Manufacturers combine sugar, corn syrup, cornstarch, flavors, gums, and colors into a mixing machine to create a dough, which then goes into a machine that presses it flat, stamps it with sayings and cut it into hearts. After 30 minutes in a “drying tunnel,” the six different heart flavors are mixed together and packaged.

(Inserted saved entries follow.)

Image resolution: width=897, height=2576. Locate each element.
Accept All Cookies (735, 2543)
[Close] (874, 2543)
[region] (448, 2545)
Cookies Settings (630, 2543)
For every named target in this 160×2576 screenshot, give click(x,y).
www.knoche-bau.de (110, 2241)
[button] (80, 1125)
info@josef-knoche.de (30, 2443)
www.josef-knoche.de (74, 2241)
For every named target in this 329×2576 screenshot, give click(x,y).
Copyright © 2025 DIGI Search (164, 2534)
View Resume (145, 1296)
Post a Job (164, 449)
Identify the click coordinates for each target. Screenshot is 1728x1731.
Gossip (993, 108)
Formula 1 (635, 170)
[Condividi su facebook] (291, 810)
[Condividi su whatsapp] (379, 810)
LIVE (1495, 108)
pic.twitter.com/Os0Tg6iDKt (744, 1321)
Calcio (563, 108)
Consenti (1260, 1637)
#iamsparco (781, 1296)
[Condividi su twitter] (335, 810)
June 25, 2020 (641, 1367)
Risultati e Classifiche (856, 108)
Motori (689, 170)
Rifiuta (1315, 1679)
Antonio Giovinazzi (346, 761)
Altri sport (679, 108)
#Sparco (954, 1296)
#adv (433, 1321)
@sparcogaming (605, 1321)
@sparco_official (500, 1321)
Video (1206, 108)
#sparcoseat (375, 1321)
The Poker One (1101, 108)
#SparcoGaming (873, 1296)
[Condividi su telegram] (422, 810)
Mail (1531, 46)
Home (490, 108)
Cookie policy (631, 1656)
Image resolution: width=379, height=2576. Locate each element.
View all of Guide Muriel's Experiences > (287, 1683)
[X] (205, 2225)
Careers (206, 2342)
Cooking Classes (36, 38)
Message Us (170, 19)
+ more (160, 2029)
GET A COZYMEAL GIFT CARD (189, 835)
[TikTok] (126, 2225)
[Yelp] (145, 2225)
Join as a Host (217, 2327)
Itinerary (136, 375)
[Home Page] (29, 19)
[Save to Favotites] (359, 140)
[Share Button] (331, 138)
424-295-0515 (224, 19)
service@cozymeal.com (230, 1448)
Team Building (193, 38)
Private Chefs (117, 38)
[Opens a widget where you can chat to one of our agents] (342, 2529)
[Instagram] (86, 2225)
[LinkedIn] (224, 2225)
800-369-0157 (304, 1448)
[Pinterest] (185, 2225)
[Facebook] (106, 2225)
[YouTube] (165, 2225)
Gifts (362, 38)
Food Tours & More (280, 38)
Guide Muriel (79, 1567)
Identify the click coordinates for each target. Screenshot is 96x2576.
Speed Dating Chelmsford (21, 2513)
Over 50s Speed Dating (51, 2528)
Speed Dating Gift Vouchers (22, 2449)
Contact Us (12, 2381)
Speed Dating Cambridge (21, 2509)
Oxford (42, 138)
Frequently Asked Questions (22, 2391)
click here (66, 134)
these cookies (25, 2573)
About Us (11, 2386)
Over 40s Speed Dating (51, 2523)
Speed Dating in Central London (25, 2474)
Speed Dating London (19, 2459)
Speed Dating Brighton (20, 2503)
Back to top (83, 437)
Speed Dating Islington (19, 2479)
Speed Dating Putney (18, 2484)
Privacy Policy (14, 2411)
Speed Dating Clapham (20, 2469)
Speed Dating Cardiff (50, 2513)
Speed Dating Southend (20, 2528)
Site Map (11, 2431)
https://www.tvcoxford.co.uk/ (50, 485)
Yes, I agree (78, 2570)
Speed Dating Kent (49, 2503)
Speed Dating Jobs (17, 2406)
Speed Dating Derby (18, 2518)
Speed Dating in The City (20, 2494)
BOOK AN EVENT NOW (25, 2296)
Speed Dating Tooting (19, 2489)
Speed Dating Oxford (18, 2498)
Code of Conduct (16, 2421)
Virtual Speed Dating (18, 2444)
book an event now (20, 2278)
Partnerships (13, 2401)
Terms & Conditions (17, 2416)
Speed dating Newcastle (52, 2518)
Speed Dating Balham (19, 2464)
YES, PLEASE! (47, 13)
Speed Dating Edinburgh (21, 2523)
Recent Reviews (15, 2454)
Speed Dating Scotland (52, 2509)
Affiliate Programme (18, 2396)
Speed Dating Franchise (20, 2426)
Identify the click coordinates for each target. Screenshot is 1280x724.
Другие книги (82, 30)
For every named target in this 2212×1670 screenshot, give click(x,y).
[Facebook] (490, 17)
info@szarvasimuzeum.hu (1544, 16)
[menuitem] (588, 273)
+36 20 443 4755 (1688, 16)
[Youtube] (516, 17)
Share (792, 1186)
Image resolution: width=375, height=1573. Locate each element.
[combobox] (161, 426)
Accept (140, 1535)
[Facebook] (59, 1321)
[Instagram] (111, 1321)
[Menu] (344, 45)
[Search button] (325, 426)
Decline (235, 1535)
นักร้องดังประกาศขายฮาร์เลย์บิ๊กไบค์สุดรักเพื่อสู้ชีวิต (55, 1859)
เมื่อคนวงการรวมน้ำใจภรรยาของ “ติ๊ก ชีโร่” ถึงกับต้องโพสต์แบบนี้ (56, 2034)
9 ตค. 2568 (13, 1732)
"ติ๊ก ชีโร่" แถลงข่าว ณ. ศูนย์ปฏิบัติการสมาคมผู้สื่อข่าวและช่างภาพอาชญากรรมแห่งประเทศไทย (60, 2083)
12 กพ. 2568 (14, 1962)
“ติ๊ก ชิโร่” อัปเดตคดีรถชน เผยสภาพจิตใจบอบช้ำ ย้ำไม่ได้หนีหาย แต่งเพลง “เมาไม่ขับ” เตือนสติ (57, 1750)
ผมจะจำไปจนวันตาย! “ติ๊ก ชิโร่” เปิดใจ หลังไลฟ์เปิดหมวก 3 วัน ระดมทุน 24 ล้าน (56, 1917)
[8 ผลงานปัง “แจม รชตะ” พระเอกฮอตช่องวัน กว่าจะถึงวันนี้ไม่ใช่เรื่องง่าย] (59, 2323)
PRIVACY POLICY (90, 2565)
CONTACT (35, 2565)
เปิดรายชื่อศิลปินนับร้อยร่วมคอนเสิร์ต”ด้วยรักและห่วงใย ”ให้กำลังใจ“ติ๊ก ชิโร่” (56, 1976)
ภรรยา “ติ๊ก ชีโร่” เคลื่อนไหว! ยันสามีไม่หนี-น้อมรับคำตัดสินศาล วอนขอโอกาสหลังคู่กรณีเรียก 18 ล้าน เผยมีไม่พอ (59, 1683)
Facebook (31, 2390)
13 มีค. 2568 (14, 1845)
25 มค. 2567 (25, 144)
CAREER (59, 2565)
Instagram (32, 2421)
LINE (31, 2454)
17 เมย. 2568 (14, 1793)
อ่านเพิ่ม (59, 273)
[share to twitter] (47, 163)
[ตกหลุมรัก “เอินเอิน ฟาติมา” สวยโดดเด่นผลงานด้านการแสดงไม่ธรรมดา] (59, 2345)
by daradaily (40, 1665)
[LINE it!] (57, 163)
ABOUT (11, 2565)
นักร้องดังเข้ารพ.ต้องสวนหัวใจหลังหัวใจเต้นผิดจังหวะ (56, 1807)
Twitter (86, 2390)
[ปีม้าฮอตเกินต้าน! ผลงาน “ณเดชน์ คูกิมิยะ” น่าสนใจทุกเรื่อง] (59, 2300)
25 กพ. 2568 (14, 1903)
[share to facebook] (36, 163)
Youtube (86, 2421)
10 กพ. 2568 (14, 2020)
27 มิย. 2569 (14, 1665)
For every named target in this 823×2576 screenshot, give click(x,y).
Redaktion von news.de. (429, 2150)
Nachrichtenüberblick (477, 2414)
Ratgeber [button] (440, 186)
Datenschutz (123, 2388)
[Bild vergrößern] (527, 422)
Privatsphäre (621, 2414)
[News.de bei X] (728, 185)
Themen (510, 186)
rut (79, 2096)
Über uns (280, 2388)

According to the ingredient list on the box, Sweethearts contain sugar, corn syrup, dextrose, glycerine, artificial and natural flavors, gelatin, vegetable gums (tragacanth, xanthan, and Arabic), citric acid, and artificial colors (red 3, yellow 5, yellow 6, red 40, blue 1). So, no, they’re not made of chalk.
TEXT ME: The sayings
Today’s sayings are on average much shorter than the original ones. Some of the original sayings are still in rotation including “Be Mine,” “Be Good,” “Be True,” and “Kiss Me.” In the early 1990s, Sweethearts began an initiative to update the sayings each year, retiring some while adding others. The first new phrase, “Fax Me,” gained a lot of attention from Sweetheart fans. Following this notable effort, each year Sweethearts receives hundreds of suggestions from romantics, candy lovers, and school kids. From old tech, “Call Me” to new tech, “Text Me,” Sweethearts phrases have reflected eras throughout history.
While most people love to eat them, Sweethearts have also been used in other ingenious ways over the years: to propose marriage, to teach children reading, to decorate cakes and to use as borders for picture frames. The uses for Sweethearts are seemingly endless!